The general public has been abandoned by journalism’s winners (and ProPublica’s partners): the elite for-profit, paywalled Timeses and Posts and Journals who mostly serve affluent subscribers. This leaves a gaping void that can only be (and must be) filled by non-paywalled, non-profit media. And ProPublica is in the best and strongest position to do it.
It’s no longer enough to expose wrongdoing, put it out there and hope it will get noticed by elite insiders who can fix it. It needs to be proactively and directly marketed to the masses who have a stake and can push for change. That channel and dialog and trust needs to be built.
Reaching all 250 million U.S. adults is ProPublica’s biggest opportunity. The wire service model was a great start, but to really matter and have sustained impact on the Internet you have to build direct relationships with very large numbers of people.
It’s no longer enough to expose wrongdoing and hope it will get noticed by insiders who can fix it.
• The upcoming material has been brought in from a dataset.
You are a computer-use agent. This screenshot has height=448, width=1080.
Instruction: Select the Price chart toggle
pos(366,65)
I believe there’s enough money out there to support a 500-person ProPublica newsroom in five years if its direct audience can scale to tens of millions. For donors of all sizes these days, the bigger the impact, the better.
ProPublica’s team has innovated and fought like hell for fourteen years to produce prize-winning journalism that holds the powerful to account.
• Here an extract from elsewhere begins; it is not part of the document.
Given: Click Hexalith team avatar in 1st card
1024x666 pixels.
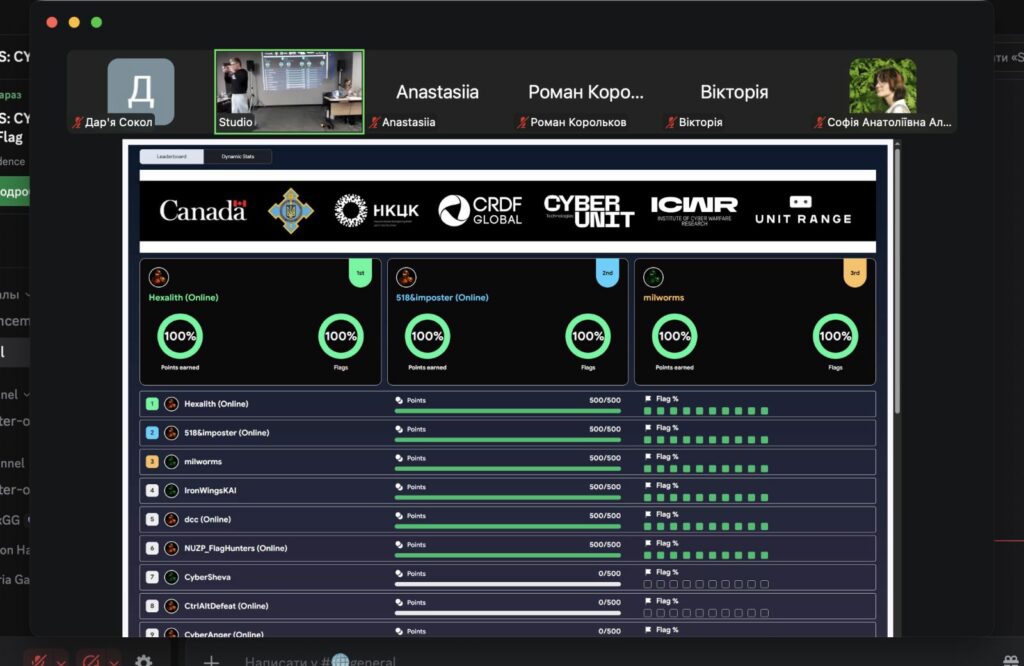Looking at the screenshot, I should pos(158,277).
Now I hope they can innovate and fight like hell to get that journalism (and even more of it) to the many tens of millions of people who need it most.
P.S. Some ideas for getting started.
Some specific ideas for going down this path if ProPublica so chooses:
- Develop something similar to the New York Times’ 2014 ‘Innovation Plan’ that gets everyone bought in to the urgency of prioritizing aggressive investment in direct audience growth.
- Set clear, ambitious, goals for the next several years, including audience growth and engagement and revenue from an expanded donor/supporter base.
- Commit to changing the culture so audience building, product development, technology, and marketing are as highly valued as the journalism (and seen as crucial to its success).
- Publicly evangelize the vision of a more ambitious ProPublica. Tell the world powerfully and unmistakably what ProPublica’s goals and mission are (holding the powerful accountable and spurring reform), and how it plans to grow to achieve that mission.
- Commit to producing even more great journalism. Expand and broaden the reporting. Absorb other non-profit newsrooms who can benefit from ProPublica’s scale, direct audience and financial strength.
Footnote: Estimating ProPublica’s direct audience.
ProPublica publishes two numbers about its direct audience: 4.3M unique visitors per month (average), and 9M page views per month on average. Those sound big, but the actual reading audience is a lot smaller.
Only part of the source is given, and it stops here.